### The data
####################

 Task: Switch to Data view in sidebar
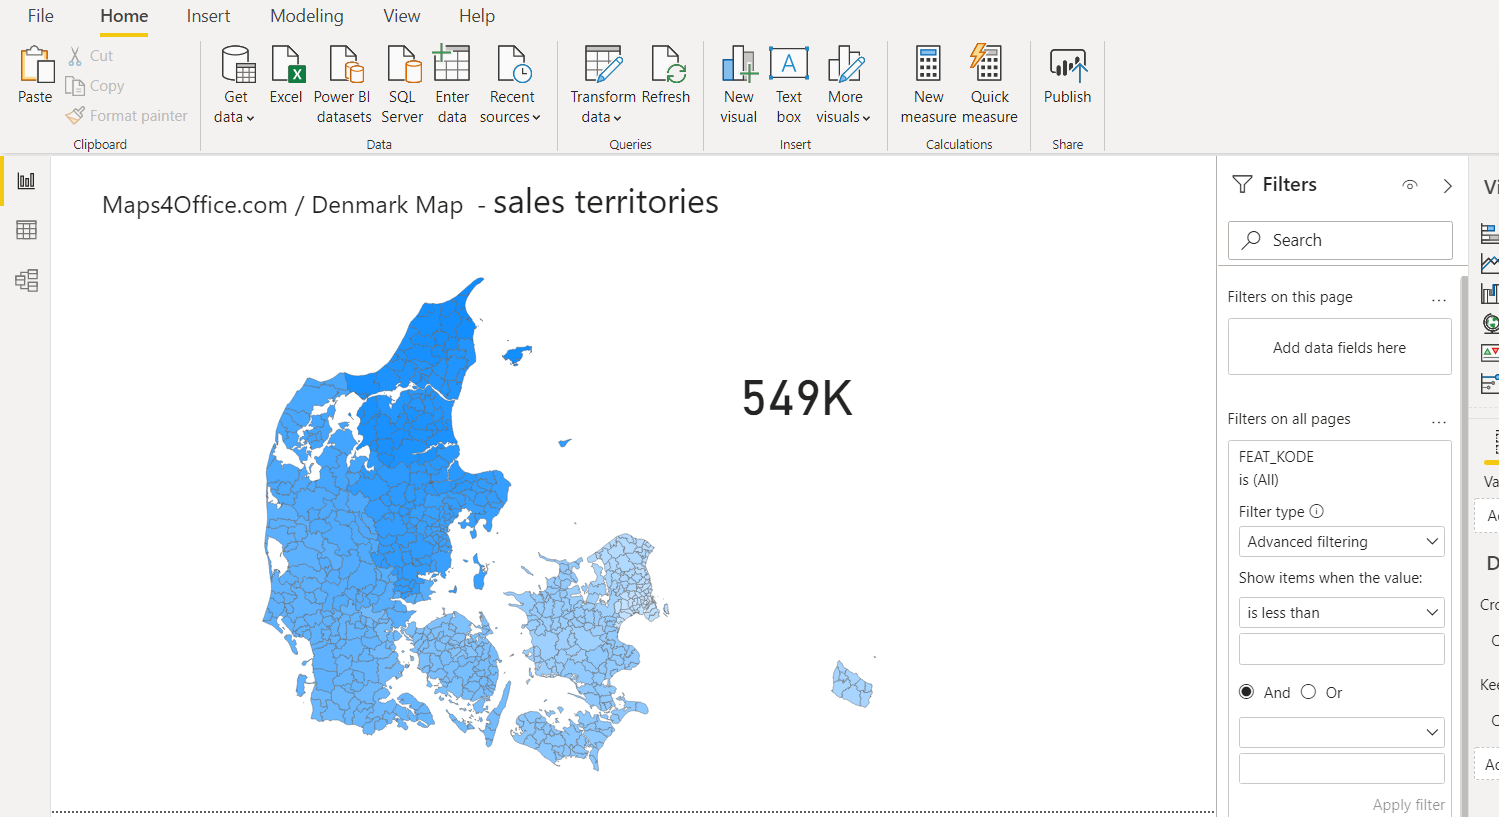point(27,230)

####################

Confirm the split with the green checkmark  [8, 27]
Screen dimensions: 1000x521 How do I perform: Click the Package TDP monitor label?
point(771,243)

####################

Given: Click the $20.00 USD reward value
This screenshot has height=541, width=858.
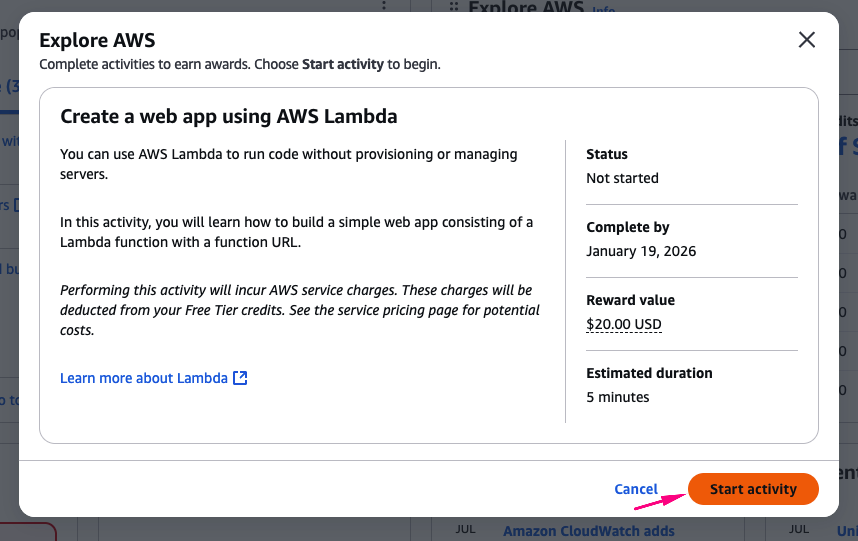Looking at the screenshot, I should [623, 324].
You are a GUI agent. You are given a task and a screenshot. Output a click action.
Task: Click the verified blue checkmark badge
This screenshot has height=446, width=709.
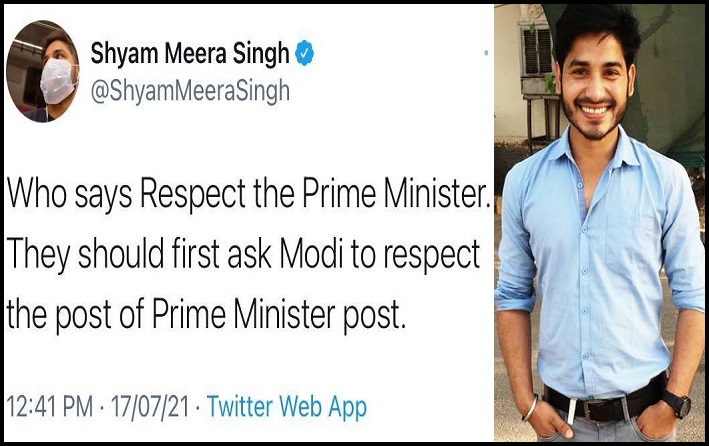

####################

### About this task
Out of the data above, give again only the lines starting at the one holding "Task: Click the verified blue checkmark badge" and ending at the one holding "This screenshot has height=446, width=709.", unchanged.

### Task response
Task: Click the verified blue checkmark badge
This screenshot has height=446, width=709.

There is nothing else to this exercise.